Some suggestions were to downgrade to pandas==0.21 which not really a feasible solution!
I faced the same issue and needed to have an urgent fix for the unexpected int32 overflow. One of our recommendation model was running in production and at some point number of users base increased to more than 7 million records with around 21k items.

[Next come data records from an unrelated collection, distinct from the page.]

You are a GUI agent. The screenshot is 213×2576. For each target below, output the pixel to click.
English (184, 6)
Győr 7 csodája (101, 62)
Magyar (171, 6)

So, to solve the issue I chunked the dataset as mentioned @igorkf, create the pivot table using unstack and append it gradually.
import pandas as pd
from tqdm import tqdm
chunk_size = 50000
chunks = [x for x in range(0, df.shape[0], chunk_size)]
for i in range(0, len(chunks) - 1):
print(chunks[i], chunks[i + 1] - 1)
0 49999
50000 99999
100000 149999
150000 199999
200000 249990
.........................
pivot_df = pd.DataFrame()
for i in tqdm(range(0, len(chunks) - 1)):
chunk_df = df.iloc[ chunks[i]:chunks[i + 1] - 1]
interactions = (chunk_df.groupby([user_col, item_col])[rating_col]
.sum()
.unstack()
.reset_index()
.fillna(0)
.set_index(user_col)
)
print (interactions.shape)
pivot_df = pivot_df.append(interactions, sort=False)
And then I have to make a sparse matrix as input to lightFM recommendation model (run matrix-factorization algorithm). You can use it for any use case where unstacking is required. Using the following code, converted to sparse matrix-
from scipy import sparse
import numpy as np
sparse_matrix = sparse.csr_matrix(df_new.to_numpy())
NB: Pandas has pivot_table function which can be used for unstacking if your data is small. For my case, pivot_table was really slow.